▸ **DIRECTIVE**: Change "actions pane" to "task pane" in everything from the line containing "Click the blue printed text on hygienic strip" down to the end of the records, keeping all other text the same. Leave the pictures out.

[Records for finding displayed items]
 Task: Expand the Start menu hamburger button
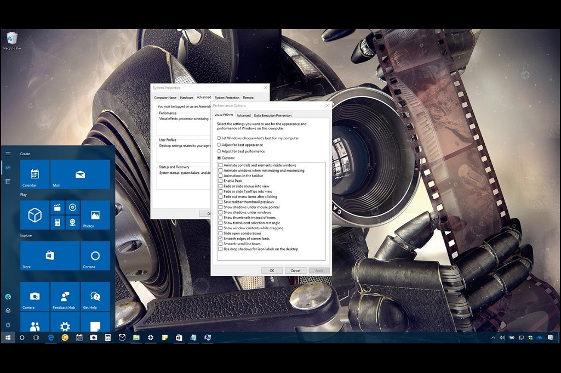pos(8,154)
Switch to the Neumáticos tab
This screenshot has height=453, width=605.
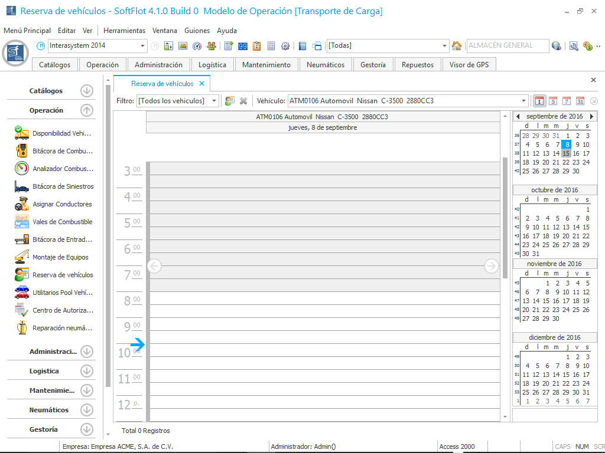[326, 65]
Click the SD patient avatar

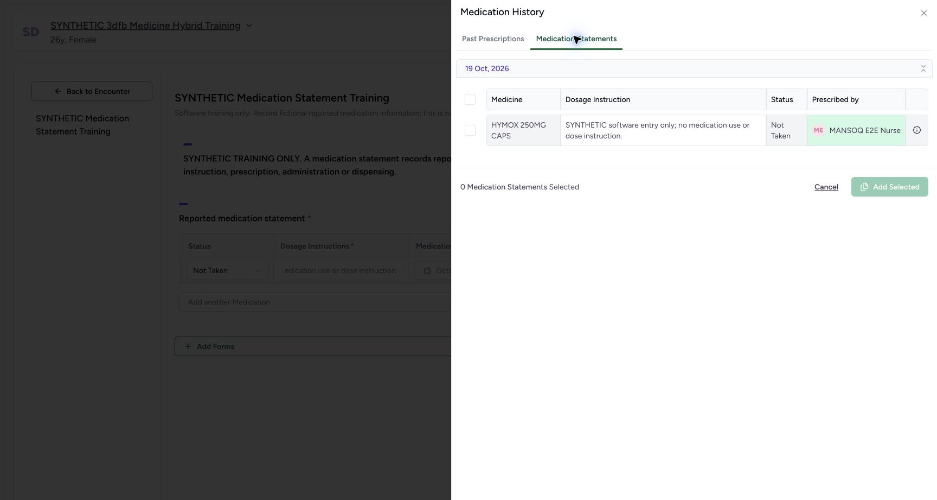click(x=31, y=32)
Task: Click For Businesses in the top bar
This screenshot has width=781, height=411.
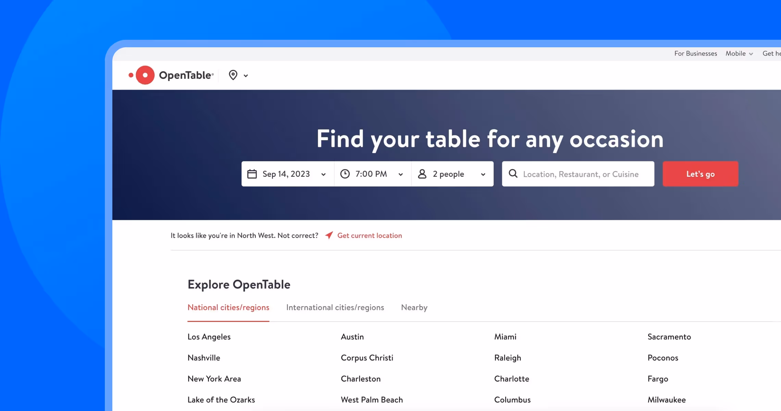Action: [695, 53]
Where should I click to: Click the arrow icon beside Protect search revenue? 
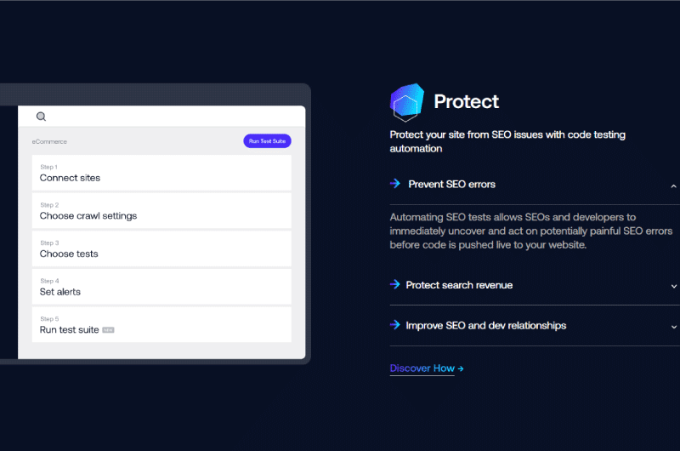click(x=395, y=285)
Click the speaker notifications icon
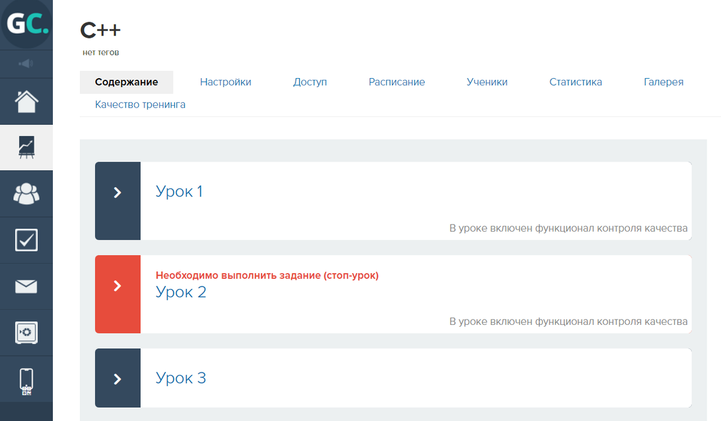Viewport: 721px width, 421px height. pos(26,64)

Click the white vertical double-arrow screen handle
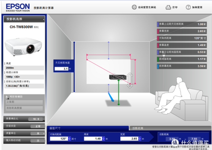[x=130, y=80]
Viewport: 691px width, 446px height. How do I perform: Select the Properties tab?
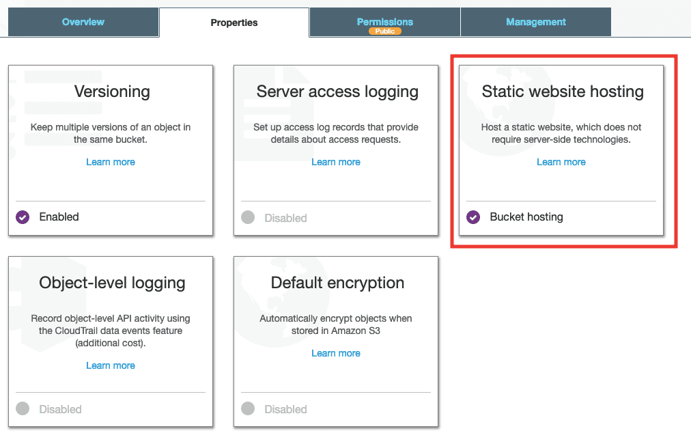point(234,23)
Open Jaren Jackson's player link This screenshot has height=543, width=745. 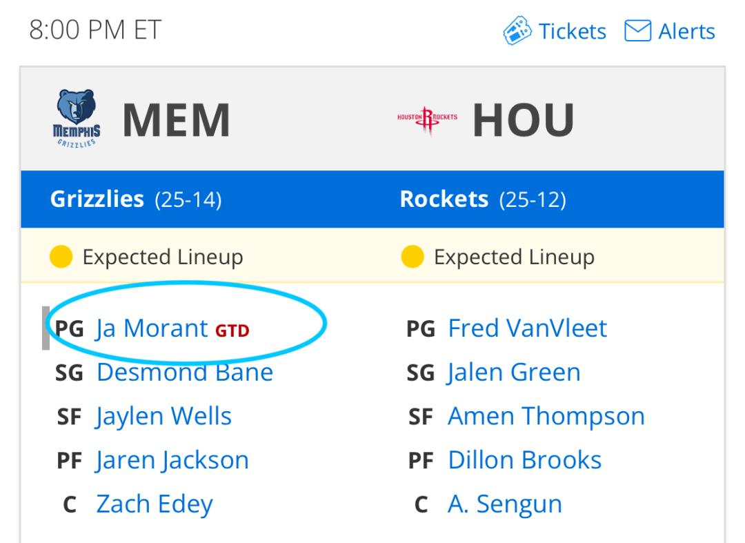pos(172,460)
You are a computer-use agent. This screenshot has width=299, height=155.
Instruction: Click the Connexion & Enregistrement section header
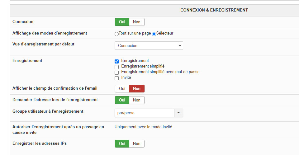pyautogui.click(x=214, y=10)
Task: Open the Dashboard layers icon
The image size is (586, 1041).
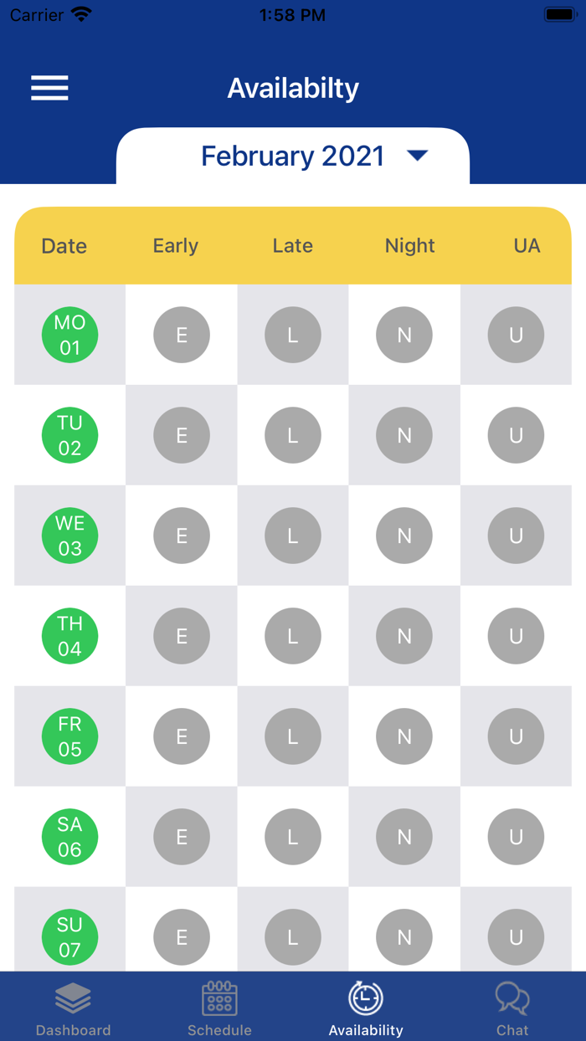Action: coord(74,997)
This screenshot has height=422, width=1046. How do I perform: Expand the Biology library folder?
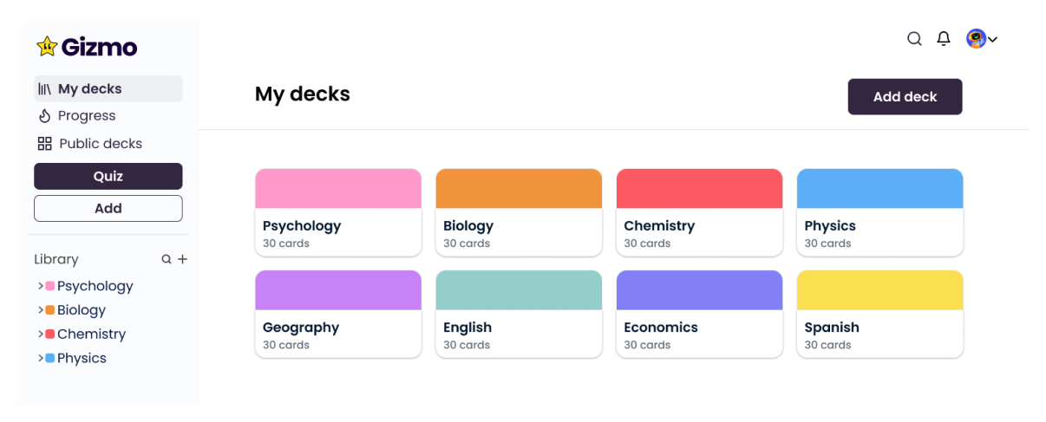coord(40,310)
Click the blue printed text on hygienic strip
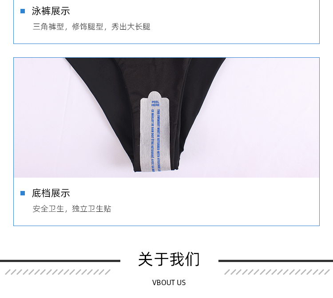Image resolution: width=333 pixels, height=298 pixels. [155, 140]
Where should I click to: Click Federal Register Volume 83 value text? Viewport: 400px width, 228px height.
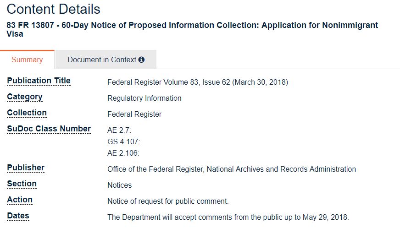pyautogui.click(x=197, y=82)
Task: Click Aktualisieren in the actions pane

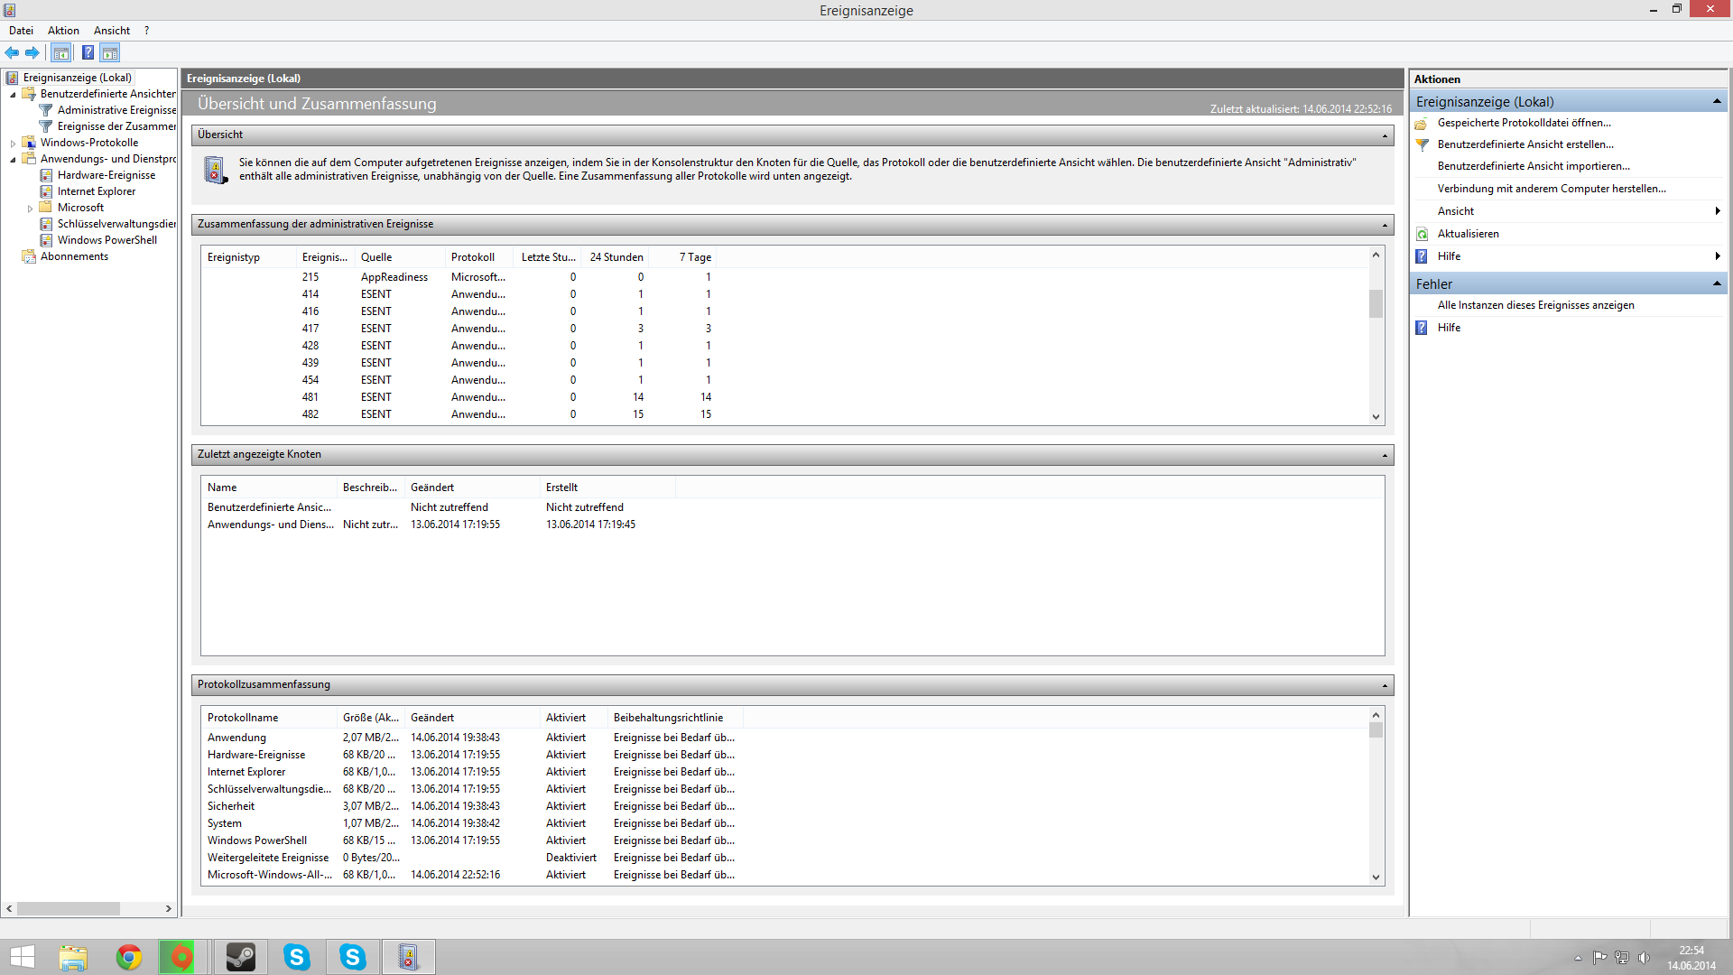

▸ **EXERCISE ANSWER**:
Click the blue printed text on hygienic strip
Image resolution: width=333 pixels, height=298 pixels. [155, 140]
Where should I click to: Click Federal Register Volume 83 value text? Viewport: 400px width, 228px height.
pyautogui.click(x=197, y=82)
Task: Click Aktualisieren in the task pane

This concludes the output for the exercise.